La frecuencia exacta
Estar compenetrados es descubrir que existe una frecuencia exacta, una vibración imperceptible que atraviesa el aire entre dos personas hasta volverlas cómplices de algo que no tiene nombre. Como cuando él piensa en café y ella ya está moliendo los granos, o cuando ella busca una palabra que se le escapa y él la pronuncia sin haberla oído pensar.
No es que se lean la mente, eso sería demasiado fácil, demasiado irreal, es que han aprendido a respirar el mismo aire de una manera particular, a habitar el mismo espacio como si fueran dos instrumentos afinados por el mismo diapasón. Sus silencios no son ausencia sino presencia concentrada, sus miradas no preguntan porque ya saben, sus gestos se completan en el aire como frases que se escriben solas.
Estar compenetrados es caminar por la calle y detenerse al mismo tiempo frente a la misma vitrina sin haberse puesto de acuerdo, es despertar en la madrugada y encontrar que el otro también está despierto, mirando el techo con los mismos pensamientos que no necesitan traducirse en palabras. Es sentir hambre a la misma hora, reírse del mismo absurdo, entender que el día ha terminado exactamente en el mismo momento.
Hay algo perturbador en esta sincronía, algo que desafía las leyes de la probabilidad y la lógica. Como si hubieran firmado un pacto secreto con el universo, como si hubieran encontrado la manera de convertir dos soledades en una sola, pero sin perderse en el camino, sin diluirse hasta desaparecer.

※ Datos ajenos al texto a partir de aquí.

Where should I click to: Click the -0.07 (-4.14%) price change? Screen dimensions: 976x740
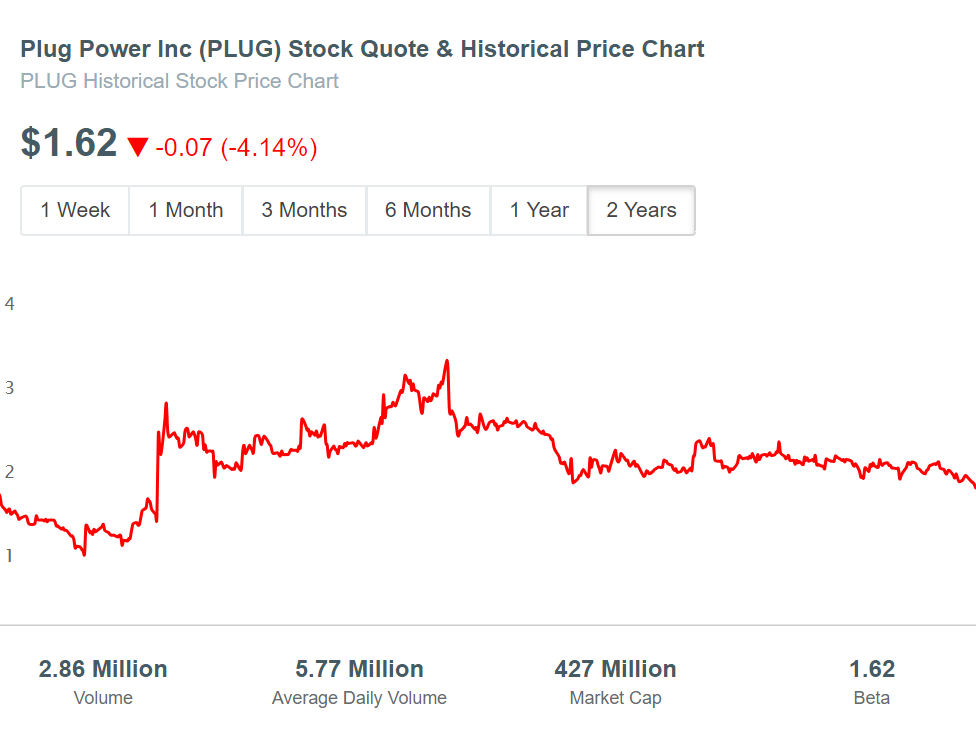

Porque estar compenetrados no es ser lo mismo sino ser complementarios, no es fusionarse sino encontrar el ritmo perfecto en el que dos historias distintas pueden contarse simultáneamente sin contradecirse, creando una tercera historia que solo existe cuando están juntos, que solo se puede leer cuando se conoce la frecuencia exacta en la que ambos corazones decidieron, sin saberlo, empezar a latir.